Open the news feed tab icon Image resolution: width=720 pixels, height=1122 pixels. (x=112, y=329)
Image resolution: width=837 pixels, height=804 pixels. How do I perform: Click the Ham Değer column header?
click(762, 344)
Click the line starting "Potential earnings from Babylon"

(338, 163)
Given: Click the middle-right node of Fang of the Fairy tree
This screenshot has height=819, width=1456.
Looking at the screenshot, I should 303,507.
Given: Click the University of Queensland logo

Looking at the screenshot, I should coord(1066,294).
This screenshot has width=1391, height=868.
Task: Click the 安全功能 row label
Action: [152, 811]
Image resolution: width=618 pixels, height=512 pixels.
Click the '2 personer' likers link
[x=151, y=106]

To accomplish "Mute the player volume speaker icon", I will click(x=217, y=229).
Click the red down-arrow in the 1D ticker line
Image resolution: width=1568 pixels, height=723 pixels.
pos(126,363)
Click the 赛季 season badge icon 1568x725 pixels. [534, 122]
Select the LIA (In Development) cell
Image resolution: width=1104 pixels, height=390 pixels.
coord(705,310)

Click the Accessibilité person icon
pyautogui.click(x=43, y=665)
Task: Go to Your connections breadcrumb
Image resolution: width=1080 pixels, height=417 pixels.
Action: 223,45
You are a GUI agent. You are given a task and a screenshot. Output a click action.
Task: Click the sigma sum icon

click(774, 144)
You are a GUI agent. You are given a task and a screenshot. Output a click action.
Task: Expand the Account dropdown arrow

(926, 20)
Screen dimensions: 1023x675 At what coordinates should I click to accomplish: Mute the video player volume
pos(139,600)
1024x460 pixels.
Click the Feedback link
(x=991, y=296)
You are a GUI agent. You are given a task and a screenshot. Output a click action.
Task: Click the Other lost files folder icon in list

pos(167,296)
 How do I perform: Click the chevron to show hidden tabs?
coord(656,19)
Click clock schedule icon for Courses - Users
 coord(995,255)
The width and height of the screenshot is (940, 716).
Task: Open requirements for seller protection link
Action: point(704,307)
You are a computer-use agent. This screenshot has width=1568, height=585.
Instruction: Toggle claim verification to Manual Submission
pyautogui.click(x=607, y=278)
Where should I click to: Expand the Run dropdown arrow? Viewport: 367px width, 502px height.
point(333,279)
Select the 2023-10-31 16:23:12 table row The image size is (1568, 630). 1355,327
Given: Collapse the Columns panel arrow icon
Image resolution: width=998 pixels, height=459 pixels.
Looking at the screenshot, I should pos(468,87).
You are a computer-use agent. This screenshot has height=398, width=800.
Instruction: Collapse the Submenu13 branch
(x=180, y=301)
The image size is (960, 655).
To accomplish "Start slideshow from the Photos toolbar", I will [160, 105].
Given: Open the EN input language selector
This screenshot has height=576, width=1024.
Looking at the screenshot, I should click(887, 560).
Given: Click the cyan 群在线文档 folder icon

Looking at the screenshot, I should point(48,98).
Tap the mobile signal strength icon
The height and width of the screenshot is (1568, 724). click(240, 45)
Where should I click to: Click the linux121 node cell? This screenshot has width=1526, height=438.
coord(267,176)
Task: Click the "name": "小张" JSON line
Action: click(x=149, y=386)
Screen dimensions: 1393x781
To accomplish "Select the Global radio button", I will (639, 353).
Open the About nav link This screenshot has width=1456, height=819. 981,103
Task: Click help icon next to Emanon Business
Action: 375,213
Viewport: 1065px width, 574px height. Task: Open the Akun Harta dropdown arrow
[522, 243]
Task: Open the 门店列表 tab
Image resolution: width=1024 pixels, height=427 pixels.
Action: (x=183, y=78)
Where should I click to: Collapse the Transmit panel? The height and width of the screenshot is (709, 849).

+++

- Your objective -
Output the full listing above without altering a single word.

- Task response -
Open the news feed tab icon Image resolution: width=720 pixels, height=1122 pixels. (x=112, y=329)
Image resolution: width=837 pixels, height=804 pixels. How do I perform: Click the Ham Değer column header?
click(762, 344)
Click the line starting "Potential earnings from Babylon"

(338, 163)
Given: Click the middle-right node of Fang of the Fairy tree
This screenshot has height=819, width=1456.
Looking at the screenshot, I should 303,507.
Given: Click the University of Queensland logo

Looking at the screenshot, I should coord(1066,294).
This screenshot has width=1391, height=868.
Task: Click the 安全功能 row label
Action: [152, 811]
Image resolution: width=618 pixels, height=512 pixels.
Click the '2 personer' likers link
[x=151, y=106]

To accomplish "Mute the player volume speaker icon", I will click(x=217, y=229).
Click the red down-arrow in the 1D ticker line
Image resolution: width=1568 pixels, height=723 pixels.
pos(126,363)
Click the 赛季 season badge icon 1568x725 pixels. [534, 122]
Select the LIA (In Development) cell
Image resolution: width=1104 pixels, height=390 pixels.
coord(705,310)

Click the Accessibilité person icon
pyautogui.click(x=43, y=665)
Task: Go to Your connections breadcrumb
Image resolution: width=1080 pixels, height=417 pixels.
Action: 223,45
You are a GUI agent. You are given a task and a screenshot. Output a click action.
Task: Click the sigma sum icon

click(774, 144)
You are a GUI agent. You are given a task and a screenshot. Output a click action.
Task: Expand the Account dropdown arrow

(926, 20)
Screen dimensions: 1023x675 At what coordinates should I click to accomplish: Mute the video player volume
pos(139,600)
1024x460 pixels.
Click the Feedback link
(x=991, y=296)
You are a GUI agent. You are given a task and a screenshot. Output a click action.
Task: Click the Other lost files folder icon in list

pos(167,296)
 How do I perform: Click the chevron to show hidden tabs?
coord(656,19)
Click clock schedule icon for Courses - Users
 coord(995,255)
The width and height of the screenshot is (940, 716).
Task: Open requirements for seller protection link
Action: point(704,307)
You are a computer-use agent. This screenshot has width=1568, height=585.
Instruction: Toggle claim verification to Manual Submission
pyautogui.click(x=607, y=278)
Where should I click to: Expand the Run dropdown arrow? Viewport: 367px width, 502px height.
point(333,279)
Select the 2023-10-31 16:23:12 table row The image size is (1568, 630). 1355,327
Given: Collapse the Columns panel arrow icon
Image resolution: width=998 pixels, height=459 pixels.
Looking at the screenshot, I should pos(468,87).
You are a computer-use agent. This screenshot has height=398, width=800.
Instruction: Collapse the Submenu13 branch
(x=180, y=301)
The image size is (960, 655).
To accomplish "Start slideshow from the Photos toolbar", I will [160, 105].
Given: Open the EN input language selector
This screenshot has height=576, width=1024.
Looking at the screenshot, I should click(887, 560).
Given: Click the cyan 群在线文档 folder icon

Looking at the screenshot, I should point(48,98).
Tap the mobile signal strength icon
The height and width of the screenshot is (1568, 724). click(240, 45)
Where should I click to: Click the linux121 node cell? This screenshot has width=1526, height=438.
coord(267,176)
Task: Click the "name": "小张" JSON line
Action: click(x=149, y=386)
Screen dimensions: 1393x781
To accomplish "Select the Global radio button", I will (639, 353).
Open the About nav link This screenshot has width=1456, height=819. 981,103
Task: Click help icon next to Emanon Business
Action: 375,213
Viewport: 1065px width, 574px height. Task: Open the Akun Harta dropdown arrow
[522, 243]
Task: Open the 门店列表 tab
Image resolution: width=1024 pixels, height=427 pixels.
Action: (x=183, y=78)
Where should I click to: Collapse the Transmit panel? The height and width of the screenshot is (709, 849).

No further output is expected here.